Toby Matthew: Tribute to Francis Bacon, Preface to his Collection of Letters – 1660
Bacon relished poetry and the theatre as a branch of learning, a source of delight and a means of educating people to virtue:-
Poesie cheereth and refreshes the soul, chanting things rare, and various, and full of vicissitudes. So as Poesie serveth and conferreth to delectation, magnanimity, and morality; and therefore it may seem deservedly to have some participation of divineness; because it doth raise the mind, and exalt the spirit with high raptures, by proportioning the shews of things to the desires of the mind; and not submitting the mind to things, as Reason and History do.(1)

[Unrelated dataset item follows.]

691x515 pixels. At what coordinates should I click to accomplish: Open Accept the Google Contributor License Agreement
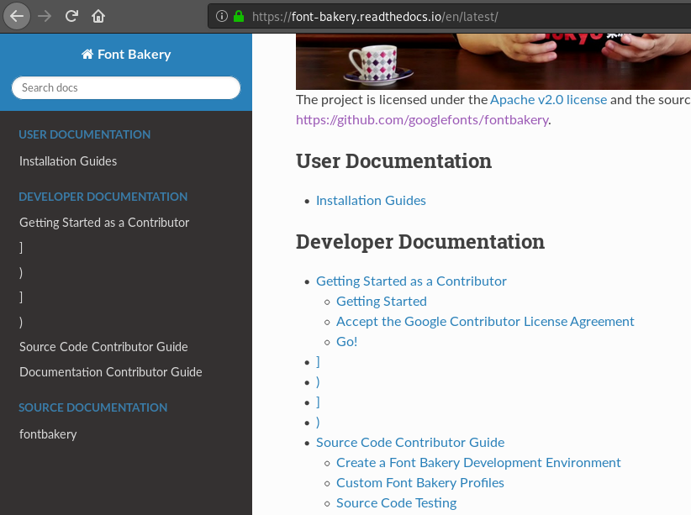pos(485,321)
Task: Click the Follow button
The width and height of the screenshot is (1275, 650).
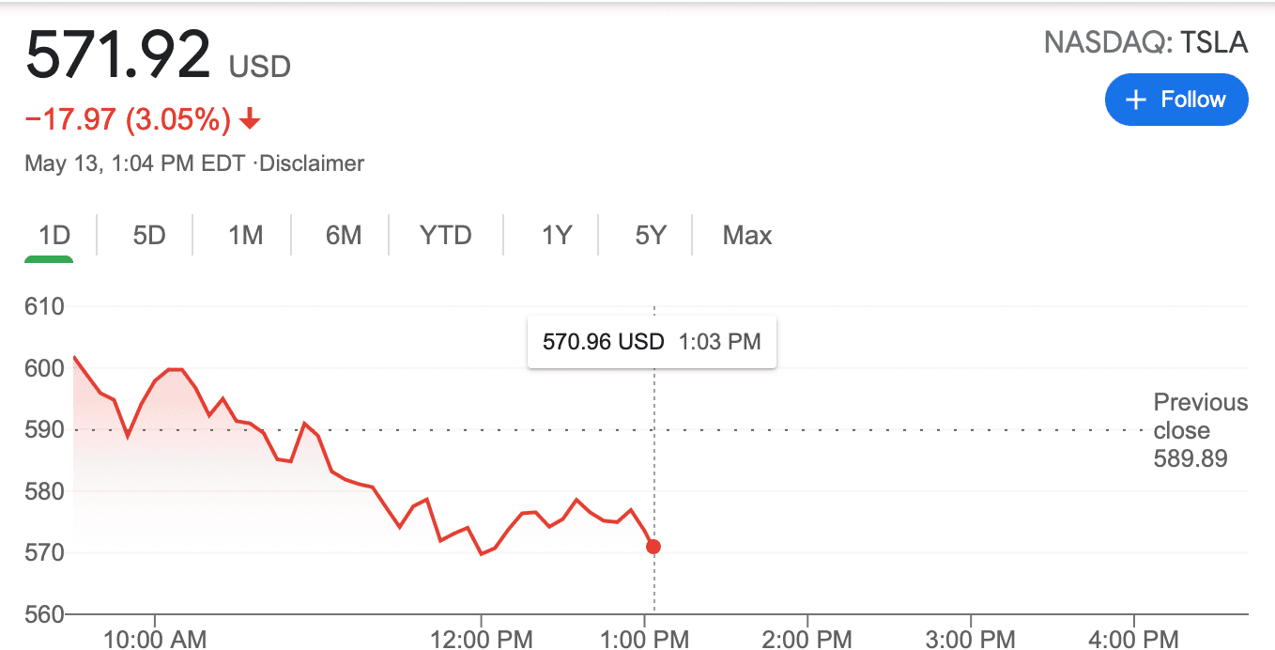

In fact, poetry lies at the heart of Bacon’s new method and the building of the Pyramid of Philosophy, which he described as composed of three main things: History, Poesie (Poetry) and Philosophy. Poetry is described by him as having reference to imagination, one of the three principal faculties of the human soul, without which we would be unable to conceive of anything:-
That is the truest Partition of human Learning, which hath reference to the three Faculties of man’s soul, which is the seat of learning. History is referred to Memory, Poesie to the Imagination, Philosophy to Reason.(2)
According to Bacon, imagination is personified by Janus. Janus is the chief of the Roman gods and hierophant of the mysteries—the gatekeeper who holds the keys and opens the door for us to pass through into a higher consciousness and revelation of truth, or who prevents us from doing so, depending on our purity of motive. As Jesus said, “Blessed are the pure in heart, for they shall see God.”(3)
Bacon also realised that imagination was the means by which our senses—our desires, emotions and feelings—communicate with the mind and give us ideas, and also the means by which the ideas, when worked out rationally, are put into action. By understanding this, it is possible to see how and why poetry was used by Bacon and deemed by him to have such importance or usefulness.
Francis Bacon considered drama, or dramatical poetry, to be the best means of educating people in moral virtue and the wisdom of the ancients, especially drama veiled in allegory and symbolism.
Dramatical, or Representative Poetry, which brings the world upon the stage, is of excellent use, if it were not abused… For although in modern commonwealths, stage-plays be but estimed a sport or pastime, unless it draw from the satyr and be mordant; yet the care of the Ancients was that it should instruct the minds of men unto virtue. Nay, wise men and great philosophers have accounted it as the archet or musical bow of the mind.(4)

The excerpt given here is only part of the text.